The Odyssey Online article, titled "A Recent Sports Bra Suspension At Rowan University Has Gotten Female Athletes Outraged," accused Rowan of both establishing and enforcing a policy that restricted women athletes from wearing sports bras without shirts during training.

It was reported that women athletes were expected to wear shirts over their sports bras as to not distract male athletes or attract unwanted attention, according to the article.

"If you're running in a sports bra, then you must be asking for it, right?" Gina Capone, the author of the article, wrote on Thursday.

University officials said the rule was only a verbal policy, but it has since been abolished.

University officials immediately addressed the issue with a Facebook post that declared the article to have misinterpreted a current verbal policy.

Student athletes were required to wear shirts during practice in accordance with NCAA guidelines, according to Rowan University spokesperson Joe Cardona. The verbal policy was meant to teach athletes that they are not in an intramural sport, but that they are an NCAA athlete with standards.

"Rowan's Athletic Department has had a longstanding verbal protocol that all athletes must wear shirts, even during practices.
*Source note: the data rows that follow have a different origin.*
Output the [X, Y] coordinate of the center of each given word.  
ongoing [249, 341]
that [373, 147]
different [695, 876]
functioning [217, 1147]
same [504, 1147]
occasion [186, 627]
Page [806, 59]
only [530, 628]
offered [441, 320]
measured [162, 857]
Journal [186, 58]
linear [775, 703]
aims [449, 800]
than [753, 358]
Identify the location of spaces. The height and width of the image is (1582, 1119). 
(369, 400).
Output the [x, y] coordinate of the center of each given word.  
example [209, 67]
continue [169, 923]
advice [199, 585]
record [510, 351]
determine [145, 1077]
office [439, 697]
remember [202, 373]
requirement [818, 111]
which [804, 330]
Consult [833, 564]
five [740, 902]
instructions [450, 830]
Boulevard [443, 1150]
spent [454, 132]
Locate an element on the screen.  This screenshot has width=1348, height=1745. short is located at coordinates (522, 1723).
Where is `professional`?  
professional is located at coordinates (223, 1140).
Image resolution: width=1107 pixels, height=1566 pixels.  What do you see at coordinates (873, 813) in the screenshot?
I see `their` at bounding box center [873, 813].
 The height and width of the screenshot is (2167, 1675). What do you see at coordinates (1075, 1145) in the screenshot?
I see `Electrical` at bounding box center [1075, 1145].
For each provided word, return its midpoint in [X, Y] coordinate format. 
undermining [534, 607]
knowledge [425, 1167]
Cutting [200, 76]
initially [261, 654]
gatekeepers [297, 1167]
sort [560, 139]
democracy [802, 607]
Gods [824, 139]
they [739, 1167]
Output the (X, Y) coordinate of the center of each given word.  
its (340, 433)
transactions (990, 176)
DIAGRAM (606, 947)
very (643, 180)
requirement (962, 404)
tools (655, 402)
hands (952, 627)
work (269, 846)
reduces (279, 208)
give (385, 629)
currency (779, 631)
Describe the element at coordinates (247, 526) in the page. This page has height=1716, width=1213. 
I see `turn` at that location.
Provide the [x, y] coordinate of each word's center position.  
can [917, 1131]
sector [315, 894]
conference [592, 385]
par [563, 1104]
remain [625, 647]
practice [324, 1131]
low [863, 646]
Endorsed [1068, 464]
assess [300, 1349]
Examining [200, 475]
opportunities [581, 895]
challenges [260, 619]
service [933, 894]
The verbal policy was adopted as a matter of keeping a level of standards throughout its men's and women's programs," university officials said. 

Capone, a former track and field runner did not interpret the policy that way and decided to write an article on Odyssey.

"Even in the elite world mostly every woman wears a racing crop and we aren't given uniforms to practice in," Capone said.

"It was just so absurd to me because I feel like every other university doesn't have this issue where it's a D1 school or D3 school. They should be able to wear anything they feel comfortable in," Capone told CBS3.

According to officials, new staff relayed the policy to students in an inaccurate manner which led to confusion. That confusion spread and turned into a fierce backlash against the university's protocol.

"As women, we are constantly reminded that we should be ashamed or embarrassed about our bodies. It's 2018, and yet women are still being objectified with their physical appearance," Capone wrote.

The article forced university officials to realize that the verbal policy was not the best way to communicate standards and have taken action to create a written policy so that future confusion on the issue of sports bras can be avoided.

"By clarifying our support of women's athletics and its student-athletes, Rowan strongly affirms its commitment to ensuring that women are able to train and perform at the highest levels," officials added.

The article also stated that the female cross country team was not allowed to use the same facility as the football team, but university officials say that is not true. Whichever team is using the facility at that time is the only team that should be there.

Women athletes at Rowan University will be allowed to continue to wear sports bras without shirts during practice.